Wyioni group breaking the ice with laughter
We learned that communication is not confined to formal language. It is built through the in-between spaces, the pauses, the shared emotions, and the willingness to create meaning together.
When we began this partnership between women from different countries, we never imagined that one of our biggest obstacles would be silence. We tried to create a “common language,” resorting to a mix of English and Swahili, and a jargon of our own projects, but this did not bring us closer. Gradually, we realized that laughing at simple things, chatting about daily tasks, and navigating discomfort together were more effective ways of connecting. Thus the ice of silence began to melt.
The Lamu-Basel partnership in 2025 quickly revealed these differences — at times stark, at times surprisingly familiar. In an all women cohort, we soon realized that assertiveness could sometimes be perceived as rudeness, and a desire for social cohesion as a lack of initiative. In the first weeks of the project, for instance, we noticed the quietness of some of our fellow researchers. At first, we thought this might be related to shyness or different modes of working, such as a preference for indirect forms of communication or for observing before speaking. However, it may also have reflected broader cultural dynamics or the initial discomfort of navigating unfamiliar group settings. As a result, our Lamu partners often agreed with our proposals and suggestions, which led us to assume that everything was going well but we later realized that this was not always the case. These assumptions ended up generating misunderstandings and frustrations on both sides. For example, the group might have unanimously agreed on an interview format or plan for the following day, but afterwards, some participants would express discomfort with how things had been done — concerns that had not been raised during previous meetings.

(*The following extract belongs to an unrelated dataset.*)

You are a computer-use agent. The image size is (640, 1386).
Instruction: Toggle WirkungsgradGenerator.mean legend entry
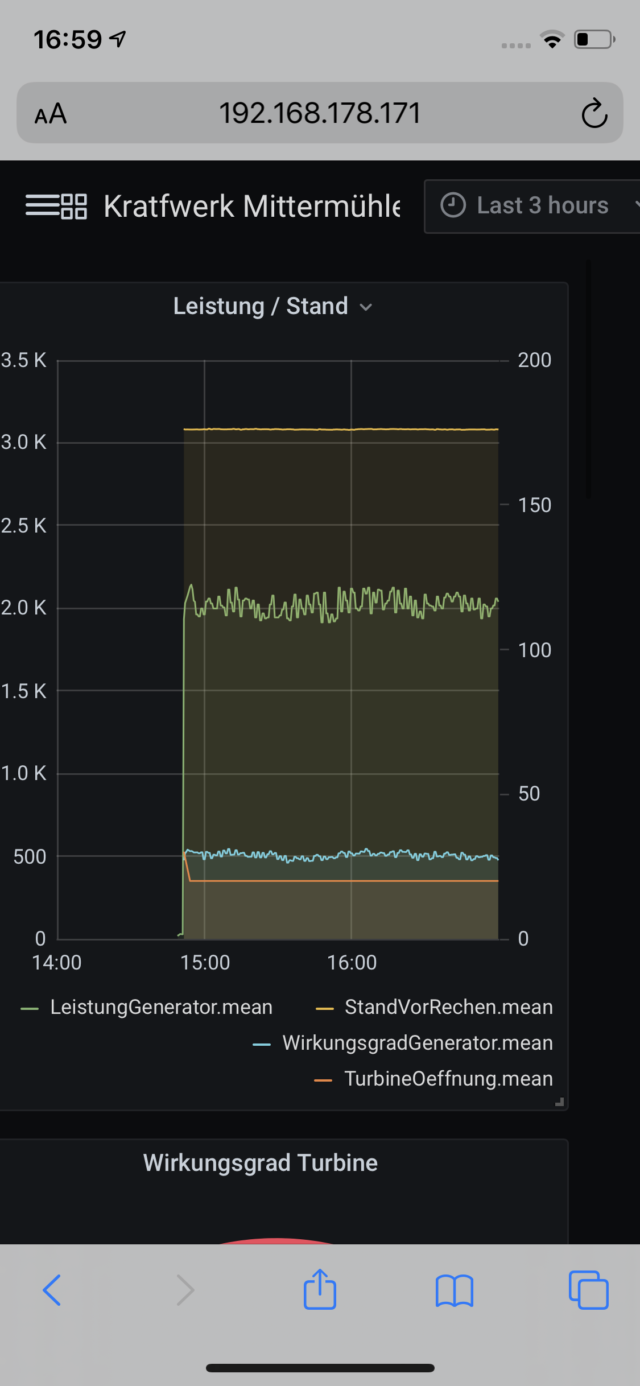click(x=417, y=1043)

Overcoming the challenge of conducting a joint project under tight deadlines and with the constant risk of miscommunication was only possible through compassion and mutual understanding — through the emotional bonds we were able to build. Trust grew over time, connections deepened, and communication became more fluid. The LYA researchers began to share their thoughts more frequently, allowing for a more genuine alignment of goals and methods. We came to understand that silence was not a lack of opinion, but rather a form of communication filled with unspoken meanings. In turn, we learned how to ask for their opinions rather than their agreement, and to show them how valuable their contributions were. This challenge was only overcome through careful listening, sensitivity towards reading signals, and the emotional ties built throughout the process.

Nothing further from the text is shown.